Steps in development of Fruits:

  1. Fertilization: Fruit development starts with ovule fertilization.

  2. Ovary Enlargement: The ovary grows and becomes the fruit.

  3. Seed Development: Embryo and endosperm form within the ovule.

  4. Pericarp Development: The fruit’s ovary wall changes.

  5. Fruit Growth: The fruit enlarges due to cell division or expansion.

  6. Fruit Ripening: Biochemical changes alter color, texture, and flavor, attracting animals.

  7. Dehiscence or Indehiscence: Fruits may split open or remain closed at maturity.

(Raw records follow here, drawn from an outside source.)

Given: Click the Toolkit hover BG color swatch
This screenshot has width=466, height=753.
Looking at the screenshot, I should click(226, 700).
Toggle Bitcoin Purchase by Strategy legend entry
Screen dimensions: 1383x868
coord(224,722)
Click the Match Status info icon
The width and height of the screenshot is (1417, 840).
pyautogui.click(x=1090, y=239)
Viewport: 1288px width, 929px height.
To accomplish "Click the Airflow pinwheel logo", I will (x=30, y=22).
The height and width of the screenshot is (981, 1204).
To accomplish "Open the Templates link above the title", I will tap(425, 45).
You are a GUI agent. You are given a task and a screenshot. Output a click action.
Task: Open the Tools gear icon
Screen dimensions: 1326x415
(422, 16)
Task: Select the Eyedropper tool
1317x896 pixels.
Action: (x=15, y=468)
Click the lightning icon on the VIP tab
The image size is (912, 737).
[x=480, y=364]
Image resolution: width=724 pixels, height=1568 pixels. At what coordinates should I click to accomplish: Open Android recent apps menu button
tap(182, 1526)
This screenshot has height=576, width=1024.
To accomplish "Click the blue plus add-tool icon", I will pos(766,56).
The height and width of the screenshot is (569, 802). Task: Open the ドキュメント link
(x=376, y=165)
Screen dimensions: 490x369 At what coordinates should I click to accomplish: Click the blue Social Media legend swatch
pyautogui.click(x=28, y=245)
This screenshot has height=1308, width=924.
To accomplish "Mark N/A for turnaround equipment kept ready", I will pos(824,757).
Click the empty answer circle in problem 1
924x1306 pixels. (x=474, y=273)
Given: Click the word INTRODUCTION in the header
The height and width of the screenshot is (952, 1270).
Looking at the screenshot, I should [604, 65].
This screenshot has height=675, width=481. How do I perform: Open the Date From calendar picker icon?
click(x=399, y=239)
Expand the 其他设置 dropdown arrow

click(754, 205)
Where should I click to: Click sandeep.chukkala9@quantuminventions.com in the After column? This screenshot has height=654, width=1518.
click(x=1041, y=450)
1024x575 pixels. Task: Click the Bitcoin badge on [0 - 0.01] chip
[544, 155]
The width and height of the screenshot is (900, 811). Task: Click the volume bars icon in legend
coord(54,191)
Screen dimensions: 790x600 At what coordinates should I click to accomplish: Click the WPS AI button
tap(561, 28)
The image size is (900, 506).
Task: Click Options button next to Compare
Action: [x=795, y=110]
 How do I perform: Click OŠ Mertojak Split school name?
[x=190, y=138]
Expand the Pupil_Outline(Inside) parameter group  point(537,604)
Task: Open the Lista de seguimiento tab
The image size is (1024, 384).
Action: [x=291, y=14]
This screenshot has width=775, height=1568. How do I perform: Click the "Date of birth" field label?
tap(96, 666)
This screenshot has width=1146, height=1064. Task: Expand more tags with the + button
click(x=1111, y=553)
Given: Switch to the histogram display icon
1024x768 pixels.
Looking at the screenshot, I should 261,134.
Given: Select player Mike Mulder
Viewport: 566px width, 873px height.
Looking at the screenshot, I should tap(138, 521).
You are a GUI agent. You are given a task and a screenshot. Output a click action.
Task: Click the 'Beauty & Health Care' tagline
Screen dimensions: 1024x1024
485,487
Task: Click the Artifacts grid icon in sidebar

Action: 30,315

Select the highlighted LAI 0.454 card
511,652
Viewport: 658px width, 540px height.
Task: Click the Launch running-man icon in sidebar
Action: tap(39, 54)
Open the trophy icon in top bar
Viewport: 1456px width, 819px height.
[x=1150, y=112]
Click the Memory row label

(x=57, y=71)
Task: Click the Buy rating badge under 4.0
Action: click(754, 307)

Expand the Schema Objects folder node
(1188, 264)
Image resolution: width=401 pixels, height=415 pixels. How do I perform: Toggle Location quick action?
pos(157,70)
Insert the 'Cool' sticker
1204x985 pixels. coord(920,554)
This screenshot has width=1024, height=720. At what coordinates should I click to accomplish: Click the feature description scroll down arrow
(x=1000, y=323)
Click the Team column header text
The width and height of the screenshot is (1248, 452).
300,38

  8. Seed Dispersal: Various mechanisms disperse seeds (wind, animals, water).

Apomixis:

  1. Asexual Reproduction: Seeds produced without fertilization, resulting in genetic clones.

  2. Types of Apomixis: Agamospermy, apospory, and parthenogenesis are different forms.

  3. Clonal Offspring: Offspring are genetically identical to the parent plant.

  4. Reproductive Advantages: Apomixis can be advantageous in specific environments.

  5. Common in Some Plant Families: Found in grasses, dandelions, and certain citrus species.

  6. Applications in Agriculture: Studied for crop improvement and genetic stability.

  7. Seed Production: Apomixis allows for predictable seed production.

  8. Genetic Diversity: Apomixis does not contribute to genetic diversity.